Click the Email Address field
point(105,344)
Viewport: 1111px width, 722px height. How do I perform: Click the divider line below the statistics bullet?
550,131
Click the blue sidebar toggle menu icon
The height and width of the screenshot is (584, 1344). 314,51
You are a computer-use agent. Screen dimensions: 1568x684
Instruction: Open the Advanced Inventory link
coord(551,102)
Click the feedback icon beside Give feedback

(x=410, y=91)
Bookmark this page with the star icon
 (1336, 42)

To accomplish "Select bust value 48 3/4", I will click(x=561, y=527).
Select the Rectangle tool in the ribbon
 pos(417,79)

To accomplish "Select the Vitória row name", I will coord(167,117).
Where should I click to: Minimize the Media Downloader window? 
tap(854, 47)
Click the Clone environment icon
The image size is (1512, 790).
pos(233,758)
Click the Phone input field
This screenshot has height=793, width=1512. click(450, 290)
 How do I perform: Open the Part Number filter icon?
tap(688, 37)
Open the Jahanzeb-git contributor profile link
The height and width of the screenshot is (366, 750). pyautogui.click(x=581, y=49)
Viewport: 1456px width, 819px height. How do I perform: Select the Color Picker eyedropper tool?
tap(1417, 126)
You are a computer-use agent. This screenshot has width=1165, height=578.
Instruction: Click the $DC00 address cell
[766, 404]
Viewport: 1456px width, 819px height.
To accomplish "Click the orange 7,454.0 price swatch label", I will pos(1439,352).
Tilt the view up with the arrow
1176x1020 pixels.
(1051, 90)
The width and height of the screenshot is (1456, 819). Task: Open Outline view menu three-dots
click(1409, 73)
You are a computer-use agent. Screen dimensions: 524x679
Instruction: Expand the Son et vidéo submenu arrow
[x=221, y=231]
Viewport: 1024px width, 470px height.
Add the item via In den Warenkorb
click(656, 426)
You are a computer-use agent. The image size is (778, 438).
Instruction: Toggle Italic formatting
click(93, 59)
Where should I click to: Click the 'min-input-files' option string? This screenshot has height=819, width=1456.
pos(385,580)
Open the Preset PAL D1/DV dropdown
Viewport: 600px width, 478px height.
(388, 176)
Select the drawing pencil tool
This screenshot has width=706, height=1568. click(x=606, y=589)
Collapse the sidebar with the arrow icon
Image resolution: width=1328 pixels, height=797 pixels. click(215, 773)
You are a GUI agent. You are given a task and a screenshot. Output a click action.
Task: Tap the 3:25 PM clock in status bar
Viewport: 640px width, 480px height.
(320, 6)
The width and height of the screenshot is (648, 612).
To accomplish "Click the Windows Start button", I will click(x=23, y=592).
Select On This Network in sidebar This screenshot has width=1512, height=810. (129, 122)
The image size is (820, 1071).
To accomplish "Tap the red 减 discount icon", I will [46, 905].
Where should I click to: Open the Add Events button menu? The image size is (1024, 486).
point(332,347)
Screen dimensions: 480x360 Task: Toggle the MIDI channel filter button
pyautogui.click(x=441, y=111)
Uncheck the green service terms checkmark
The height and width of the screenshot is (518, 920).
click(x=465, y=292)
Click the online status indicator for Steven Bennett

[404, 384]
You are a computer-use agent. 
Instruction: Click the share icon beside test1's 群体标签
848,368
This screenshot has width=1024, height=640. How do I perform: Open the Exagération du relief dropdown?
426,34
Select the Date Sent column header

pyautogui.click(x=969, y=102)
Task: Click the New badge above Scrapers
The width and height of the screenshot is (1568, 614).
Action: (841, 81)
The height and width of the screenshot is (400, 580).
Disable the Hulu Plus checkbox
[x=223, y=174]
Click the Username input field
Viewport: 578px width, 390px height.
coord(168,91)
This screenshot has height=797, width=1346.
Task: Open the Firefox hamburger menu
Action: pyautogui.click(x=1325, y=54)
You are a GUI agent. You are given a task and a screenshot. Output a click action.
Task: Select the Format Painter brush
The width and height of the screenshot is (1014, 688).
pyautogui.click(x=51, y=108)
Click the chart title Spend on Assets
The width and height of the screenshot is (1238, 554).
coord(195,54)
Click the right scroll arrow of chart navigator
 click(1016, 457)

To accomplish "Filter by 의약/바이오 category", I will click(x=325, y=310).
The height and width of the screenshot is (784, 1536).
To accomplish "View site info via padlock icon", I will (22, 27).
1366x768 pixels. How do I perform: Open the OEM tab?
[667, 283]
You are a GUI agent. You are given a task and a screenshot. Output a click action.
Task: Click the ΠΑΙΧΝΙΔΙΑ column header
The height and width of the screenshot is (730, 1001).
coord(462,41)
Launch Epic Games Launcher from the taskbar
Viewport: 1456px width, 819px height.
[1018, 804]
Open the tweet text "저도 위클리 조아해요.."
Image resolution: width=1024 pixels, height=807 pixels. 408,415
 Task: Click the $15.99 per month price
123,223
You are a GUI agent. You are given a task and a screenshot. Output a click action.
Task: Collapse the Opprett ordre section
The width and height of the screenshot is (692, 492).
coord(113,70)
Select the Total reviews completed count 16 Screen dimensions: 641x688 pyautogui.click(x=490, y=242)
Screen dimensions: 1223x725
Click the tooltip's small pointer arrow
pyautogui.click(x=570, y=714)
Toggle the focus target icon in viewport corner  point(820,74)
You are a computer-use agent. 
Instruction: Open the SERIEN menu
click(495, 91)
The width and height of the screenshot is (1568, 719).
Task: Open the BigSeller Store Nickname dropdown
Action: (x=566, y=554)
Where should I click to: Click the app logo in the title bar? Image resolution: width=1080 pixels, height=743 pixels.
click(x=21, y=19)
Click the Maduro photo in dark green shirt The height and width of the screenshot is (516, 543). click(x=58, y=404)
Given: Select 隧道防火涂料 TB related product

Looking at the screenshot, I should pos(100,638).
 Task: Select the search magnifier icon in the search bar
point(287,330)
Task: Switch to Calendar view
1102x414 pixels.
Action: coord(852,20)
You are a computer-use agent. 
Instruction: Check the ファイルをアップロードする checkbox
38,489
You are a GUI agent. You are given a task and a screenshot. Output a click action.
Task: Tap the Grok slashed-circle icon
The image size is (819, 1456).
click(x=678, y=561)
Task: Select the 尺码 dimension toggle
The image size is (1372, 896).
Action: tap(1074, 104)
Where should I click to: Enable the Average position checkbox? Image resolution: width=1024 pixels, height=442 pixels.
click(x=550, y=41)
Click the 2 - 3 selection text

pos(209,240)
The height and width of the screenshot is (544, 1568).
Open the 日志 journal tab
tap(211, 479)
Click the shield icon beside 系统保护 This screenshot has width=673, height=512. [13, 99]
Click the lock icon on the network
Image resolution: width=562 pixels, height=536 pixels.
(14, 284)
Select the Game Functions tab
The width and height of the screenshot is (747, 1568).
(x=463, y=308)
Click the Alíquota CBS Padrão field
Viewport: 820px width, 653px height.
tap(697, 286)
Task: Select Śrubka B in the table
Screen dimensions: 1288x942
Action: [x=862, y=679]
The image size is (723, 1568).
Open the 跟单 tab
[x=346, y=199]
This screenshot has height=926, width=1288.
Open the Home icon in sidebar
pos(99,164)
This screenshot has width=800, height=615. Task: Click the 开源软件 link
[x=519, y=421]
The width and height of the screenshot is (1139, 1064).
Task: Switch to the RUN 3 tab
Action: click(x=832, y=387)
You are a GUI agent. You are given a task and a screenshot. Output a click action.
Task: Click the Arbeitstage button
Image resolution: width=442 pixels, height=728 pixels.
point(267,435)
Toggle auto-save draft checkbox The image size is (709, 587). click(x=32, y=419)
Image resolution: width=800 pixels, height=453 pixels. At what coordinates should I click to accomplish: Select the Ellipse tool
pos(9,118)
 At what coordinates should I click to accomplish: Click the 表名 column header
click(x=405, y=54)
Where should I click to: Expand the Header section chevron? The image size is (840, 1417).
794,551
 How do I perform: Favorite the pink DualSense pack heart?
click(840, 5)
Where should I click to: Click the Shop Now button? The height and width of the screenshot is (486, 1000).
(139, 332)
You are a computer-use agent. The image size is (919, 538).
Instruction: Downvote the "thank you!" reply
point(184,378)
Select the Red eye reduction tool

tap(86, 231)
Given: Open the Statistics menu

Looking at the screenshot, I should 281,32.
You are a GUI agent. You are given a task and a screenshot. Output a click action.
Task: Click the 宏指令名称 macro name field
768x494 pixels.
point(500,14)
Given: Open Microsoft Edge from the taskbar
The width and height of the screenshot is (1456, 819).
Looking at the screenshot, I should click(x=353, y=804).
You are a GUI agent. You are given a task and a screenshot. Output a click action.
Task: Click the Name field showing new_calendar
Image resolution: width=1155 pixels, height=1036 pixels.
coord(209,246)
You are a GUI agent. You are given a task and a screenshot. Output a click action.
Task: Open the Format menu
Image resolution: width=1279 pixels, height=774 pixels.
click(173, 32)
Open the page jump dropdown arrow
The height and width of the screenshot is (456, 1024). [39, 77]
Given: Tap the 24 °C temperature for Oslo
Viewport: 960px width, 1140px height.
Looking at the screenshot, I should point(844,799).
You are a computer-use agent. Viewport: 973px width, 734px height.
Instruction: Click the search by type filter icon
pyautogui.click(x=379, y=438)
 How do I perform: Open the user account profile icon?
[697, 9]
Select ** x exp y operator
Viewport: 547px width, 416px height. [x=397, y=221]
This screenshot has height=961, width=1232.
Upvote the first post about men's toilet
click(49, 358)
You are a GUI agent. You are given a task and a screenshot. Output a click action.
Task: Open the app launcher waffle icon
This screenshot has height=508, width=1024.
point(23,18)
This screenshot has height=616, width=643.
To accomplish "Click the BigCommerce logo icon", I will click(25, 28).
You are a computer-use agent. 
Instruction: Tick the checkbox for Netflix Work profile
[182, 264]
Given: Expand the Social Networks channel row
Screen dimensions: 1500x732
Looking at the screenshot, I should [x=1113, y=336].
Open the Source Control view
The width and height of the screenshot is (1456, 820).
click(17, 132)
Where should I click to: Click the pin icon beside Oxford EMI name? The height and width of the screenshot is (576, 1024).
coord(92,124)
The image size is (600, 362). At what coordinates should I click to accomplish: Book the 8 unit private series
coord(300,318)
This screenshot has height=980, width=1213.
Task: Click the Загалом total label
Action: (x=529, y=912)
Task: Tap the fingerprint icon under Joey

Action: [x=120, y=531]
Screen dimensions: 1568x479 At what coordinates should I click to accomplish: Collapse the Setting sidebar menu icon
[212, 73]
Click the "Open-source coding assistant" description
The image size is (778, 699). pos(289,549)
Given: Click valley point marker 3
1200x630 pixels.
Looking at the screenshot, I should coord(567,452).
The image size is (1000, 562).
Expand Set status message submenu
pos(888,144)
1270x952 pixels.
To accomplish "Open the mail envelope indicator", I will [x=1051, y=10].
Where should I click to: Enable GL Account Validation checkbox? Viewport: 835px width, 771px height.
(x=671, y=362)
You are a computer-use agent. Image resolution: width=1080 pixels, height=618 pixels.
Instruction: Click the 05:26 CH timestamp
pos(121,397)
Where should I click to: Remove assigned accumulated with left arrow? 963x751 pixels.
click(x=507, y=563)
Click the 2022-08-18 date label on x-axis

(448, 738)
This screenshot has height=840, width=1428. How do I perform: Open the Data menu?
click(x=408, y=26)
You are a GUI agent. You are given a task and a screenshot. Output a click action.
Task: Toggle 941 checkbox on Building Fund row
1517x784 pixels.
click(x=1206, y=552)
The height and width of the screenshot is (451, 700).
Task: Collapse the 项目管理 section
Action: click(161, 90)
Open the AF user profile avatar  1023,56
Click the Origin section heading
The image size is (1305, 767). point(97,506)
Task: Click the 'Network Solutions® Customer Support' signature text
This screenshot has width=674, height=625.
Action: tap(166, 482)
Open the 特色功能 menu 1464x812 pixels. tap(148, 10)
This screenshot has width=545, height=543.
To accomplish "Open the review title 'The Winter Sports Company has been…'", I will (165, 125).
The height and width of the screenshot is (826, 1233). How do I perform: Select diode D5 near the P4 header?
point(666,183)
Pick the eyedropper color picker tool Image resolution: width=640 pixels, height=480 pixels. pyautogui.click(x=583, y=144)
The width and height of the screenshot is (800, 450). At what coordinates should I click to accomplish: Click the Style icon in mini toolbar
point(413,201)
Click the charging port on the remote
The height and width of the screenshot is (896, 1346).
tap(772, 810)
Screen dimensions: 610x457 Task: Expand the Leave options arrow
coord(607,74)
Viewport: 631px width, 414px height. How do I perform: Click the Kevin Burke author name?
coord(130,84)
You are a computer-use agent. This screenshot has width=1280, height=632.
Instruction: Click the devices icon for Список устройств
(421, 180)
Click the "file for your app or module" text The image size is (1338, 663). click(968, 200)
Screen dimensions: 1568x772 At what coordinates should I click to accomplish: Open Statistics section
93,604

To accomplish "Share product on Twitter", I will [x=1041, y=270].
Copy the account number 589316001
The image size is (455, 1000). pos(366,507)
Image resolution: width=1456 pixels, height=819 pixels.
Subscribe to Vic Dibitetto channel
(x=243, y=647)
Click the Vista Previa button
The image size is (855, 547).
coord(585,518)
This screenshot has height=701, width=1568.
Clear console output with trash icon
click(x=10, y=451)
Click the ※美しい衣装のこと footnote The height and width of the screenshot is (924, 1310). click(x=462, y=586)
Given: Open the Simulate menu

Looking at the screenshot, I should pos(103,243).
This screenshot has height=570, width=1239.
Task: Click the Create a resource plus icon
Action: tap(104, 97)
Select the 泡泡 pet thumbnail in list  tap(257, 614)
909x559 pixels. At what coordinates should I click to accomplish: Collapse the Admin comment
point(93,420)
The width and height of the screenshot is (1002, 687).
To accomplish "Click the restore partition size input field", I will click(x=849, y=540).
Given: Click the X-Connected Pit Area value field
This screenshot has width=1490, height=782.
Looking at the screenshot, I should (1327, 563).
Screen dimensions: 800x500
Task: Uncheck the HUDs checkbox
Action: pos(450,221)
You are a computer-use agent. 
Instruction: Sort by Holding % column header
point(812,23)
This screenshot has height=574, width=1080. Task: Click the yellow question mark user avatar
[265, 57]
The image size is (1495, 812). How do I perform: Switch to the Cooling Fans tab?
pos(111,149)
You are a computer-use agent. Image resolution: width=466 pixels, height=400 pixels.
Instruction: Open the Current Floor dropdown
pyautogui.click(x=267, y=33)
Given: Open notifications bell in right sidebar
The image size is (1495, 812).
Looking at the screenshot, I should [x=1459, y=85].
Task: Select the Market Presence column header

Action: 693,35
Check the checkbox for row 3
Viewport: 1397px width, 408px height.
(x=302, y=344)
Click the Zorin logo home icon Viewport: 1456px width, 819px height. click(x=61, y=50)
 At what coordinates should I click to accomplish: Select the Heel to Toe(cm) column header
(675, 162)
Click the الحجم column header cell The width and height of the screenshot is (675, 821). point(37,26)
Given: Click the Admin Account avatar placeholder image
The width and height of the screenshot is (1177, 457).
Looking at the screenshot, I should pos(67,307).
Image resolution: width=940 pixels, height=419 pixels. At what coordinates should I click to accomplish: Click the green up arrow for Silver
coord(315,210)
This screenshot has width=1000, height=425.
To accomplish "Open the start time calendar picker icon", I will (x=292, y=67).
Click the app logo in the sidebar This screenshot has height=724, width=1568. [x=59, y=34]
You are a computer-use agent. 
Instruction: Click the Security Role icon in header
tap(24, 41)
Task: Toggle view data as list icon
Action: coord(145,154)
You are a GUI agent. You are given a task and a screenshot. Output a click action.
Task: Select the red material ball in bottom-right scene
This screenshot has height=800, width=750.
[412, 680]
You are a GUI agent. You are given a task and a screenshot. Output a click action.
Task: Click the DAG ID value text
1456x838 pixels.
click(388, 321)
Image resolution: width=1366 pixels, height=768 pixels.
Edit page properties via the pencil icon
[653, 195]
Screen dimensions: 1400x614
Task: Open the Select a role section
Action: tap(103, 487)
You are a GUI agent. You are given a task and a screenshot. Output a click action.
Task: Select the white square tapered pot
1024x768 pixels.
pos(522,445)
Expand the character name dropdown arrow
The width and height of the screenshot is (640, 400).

**Task statement:**
Copy the rows above word for word, from the line containing "Screen dimensions: 1568x479" through the line containing "click(x=408, y=26)", including both of those lines.

**Solution:**
Screen dimensions: 1568x479 At what coordinates should I click to accomplish: Collapse the Setting sidebar menu icon
[212, 73]
Click the "Open-source coding assistant" description
The image size is (778, 699). pos(289,549)
Given: Click valley point marker 3
1200x630 pixels.
Looking at the screenshot, I should coord(567,452).
The image size is (1000, 562).
Expand Set status message submenu
pos(888,144)
1270x952 pixels.
To accomplish "Open the mail envelope indicator", I will [x=1051, y=10].
Where should I click to: Enable GL Account Validation checkbox? Viewport: 835px width, 771px height.
(x=671, y=362)
You are a computer-use agent. Image resolution: width=1080 pixels, height=618 pixels.
Instruction: Click the 05:26 CH timestamp
pos(121,397)
Where should I click to: Remove assigned accumulated with left arrow? 963x751 pixels.
click(x=507, y=563)
Click the 2022-08-18 date label on x-axis

(448, 738)
This screenshot has height=840, width=1428. How do I perform: Open the Data menu?
click(x=408, y=26)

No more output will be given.